Source passage:
Purpose: Past studies examined factors associated with rural practice, but none employed newer machine learning (ML) methods to explore potential predictors. The primary aim of this study was to identify factors related to practice in a rural area. Secondary aims were to capture a more precise understanding of the demographic characteristics of the healthcare professions workforce in Utah in the United States of America (USA) and to assess the viability of ML as a predictive tool.
Methods: This study incorporated four datasets: the 2017 dental workforce, the 2016 physician workforce, the 2014 nursing workforce, and the 2017 pharmacy workforce, collected by the Utah Medical Education Council. Supervised ML techniques were used to identify factors associated with practice location, the outcome variable of interest.
Findings: The study sample consisted of 11,259 healthcare professionals with an average age of 46.6 years, of which 36.6% were males and 94.5% Caucasian. Four ML methods were applied to assess model performance by comparing accuracy, sensitivity, specificity and area under the receiver operating curve (ROC). Of the methods used, support vector machine performed the best (accuracy = 99.7%, precision =100%, sensitivity = 100%, specificity = 99.4%, and ROC = 0.997). The models identified income and rural upbringing as the top factors associated with rural practice.
Conclusions: By far, income emerged as the most important factor associated with rural practice, suggesting that attractive income offers might help rural communities address health professional shortages. Rural upbringing was the next most important predictive factor, validating and updating earlier research. The performance of the ML algorithms suggests their usefulness as a tool to model other databases for individualized prediction.

Listed records:
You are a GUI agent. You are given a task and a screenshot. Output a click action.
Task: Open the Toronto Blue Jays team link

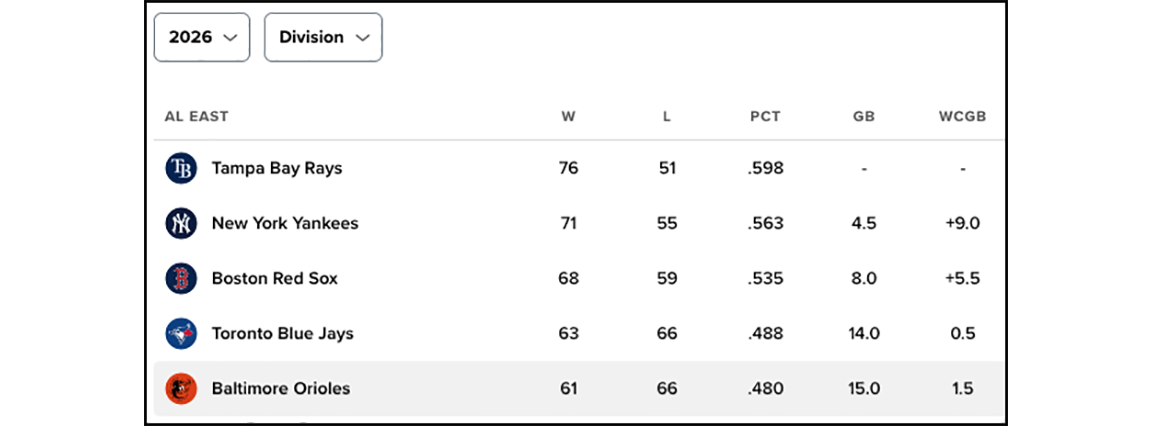[x=283, y=333]
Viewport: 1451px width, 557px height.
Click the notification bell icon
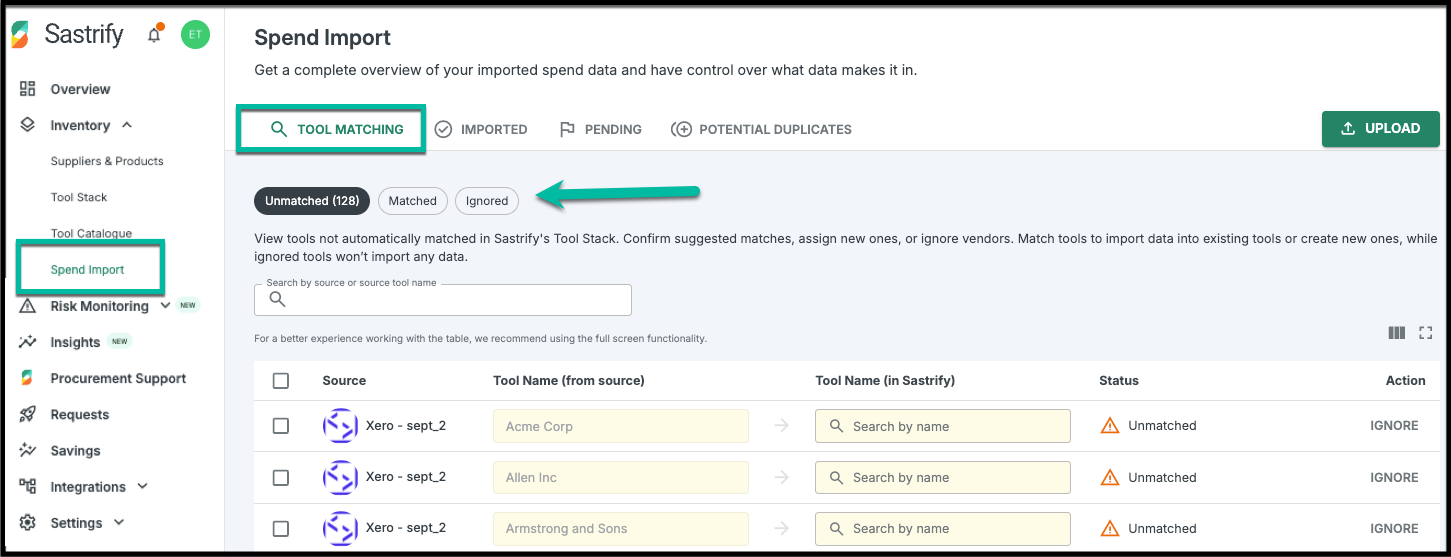click(154, 35)
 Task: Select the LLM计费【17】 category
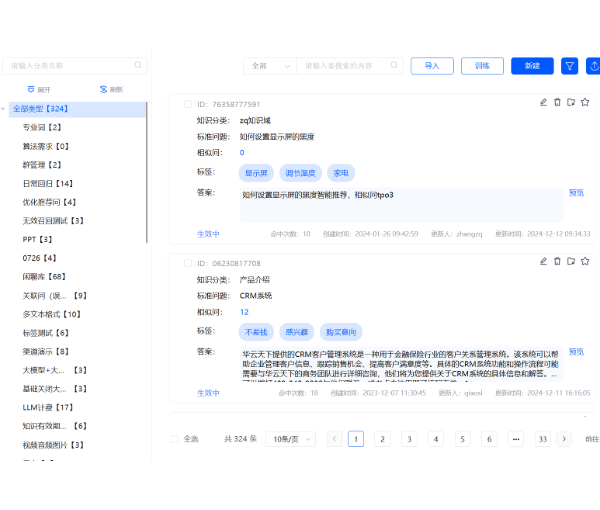(x=48, y=407)
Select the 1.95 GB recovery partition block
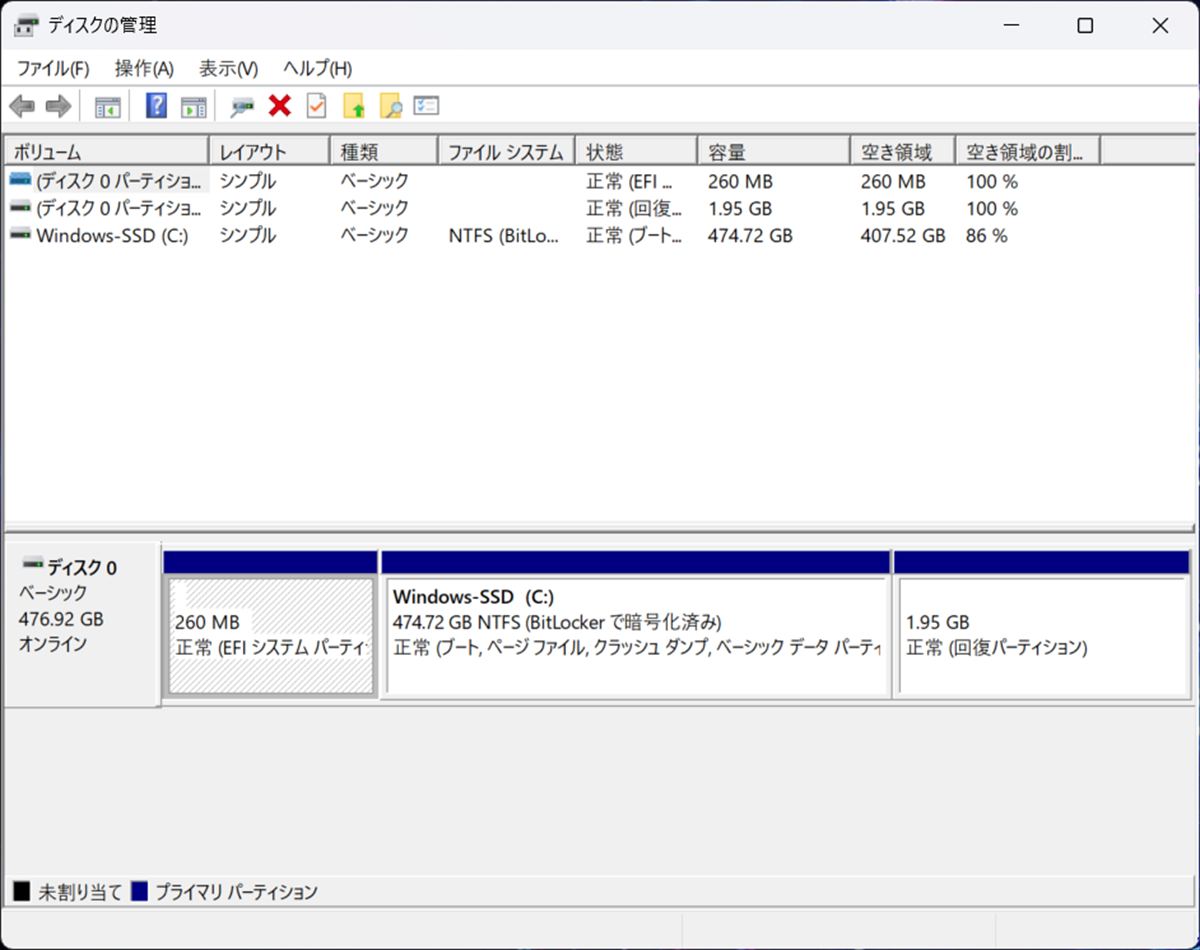This screenshot has width=1200, height=950. pyautogui.click(x=1041, y=635)
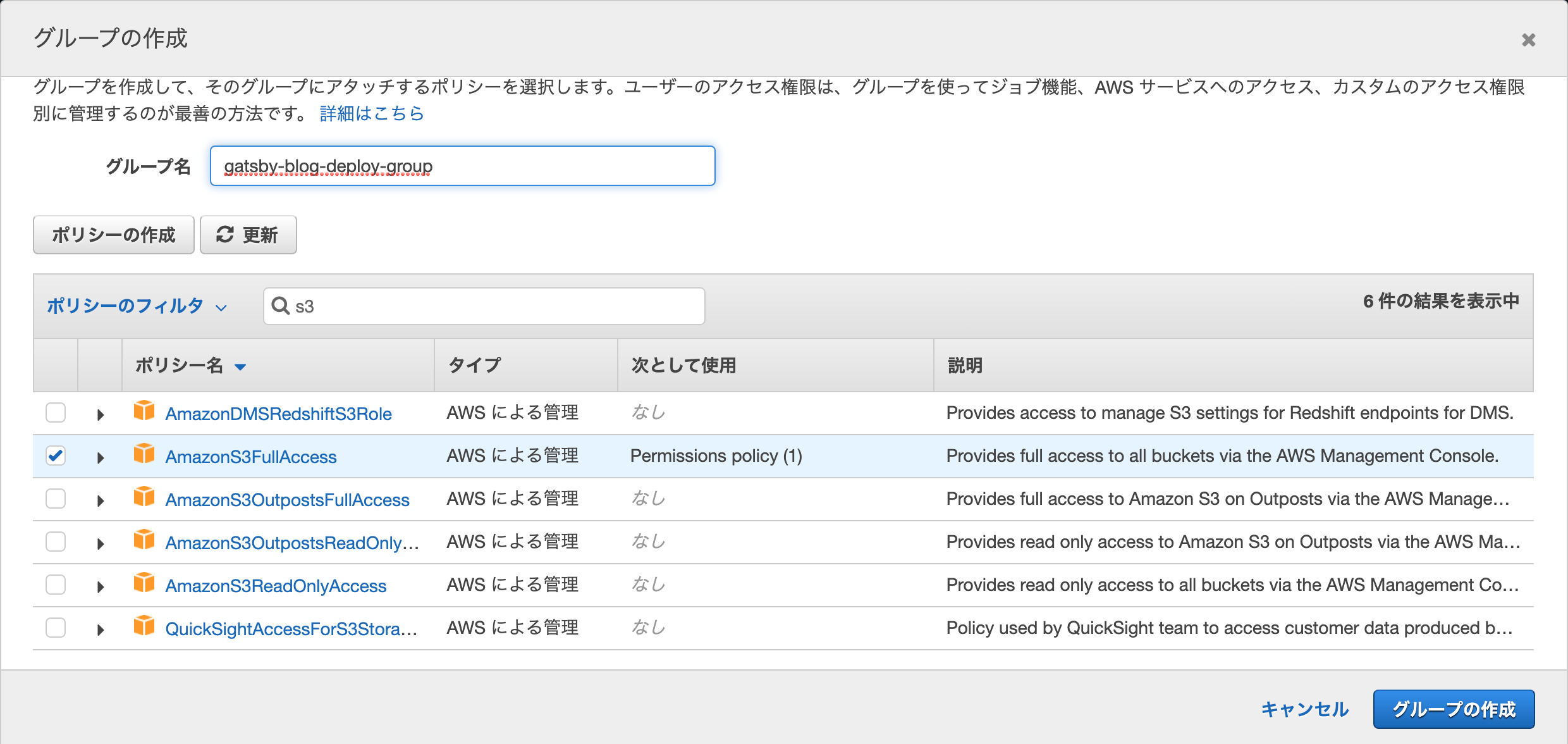The height and width of the screenshot is (744, 1568).
Task: Open the 詳細はこちら link
Action: (372, 114)
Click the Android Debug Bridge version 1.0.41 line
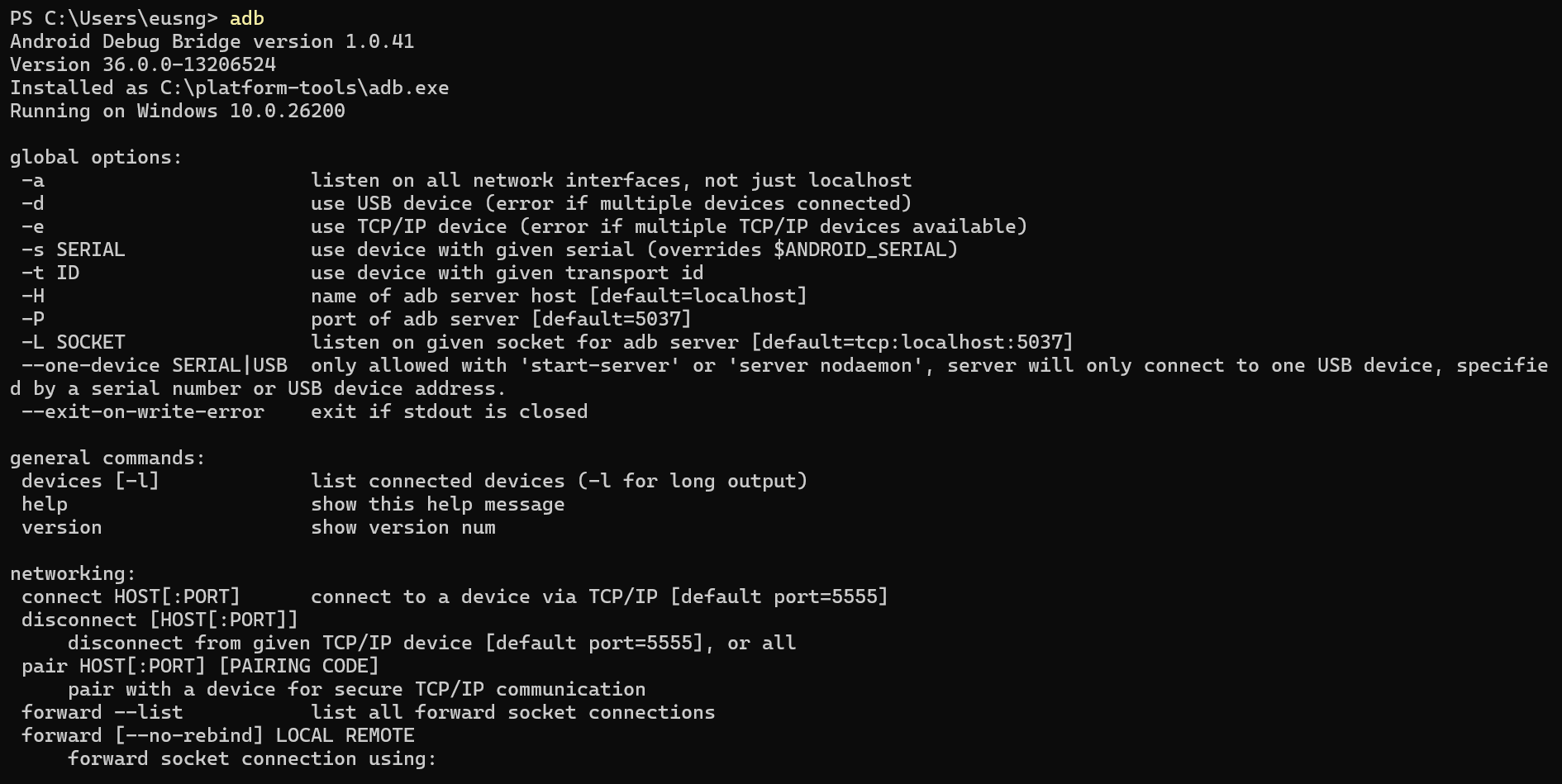Screen dimensions: 1562x784 click(x=212, y=41)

What is expected: Please reproduce the passage from the rural practice abstract above word for word, starting at the words "Conclusions: By far, income" and ending after the words "for individualized prediction.".

Response area:
Conclusions: By far, income emerged as the most important factor associated with rural practice, suggesting that attractive income offers might help rural communities address health professional shortages. Rural upbringing was the next most important predictive factor, validating and updating earlier research. The performance of the ML algorithms suggests their usefulness as a tool to model other databases for individualized prediction.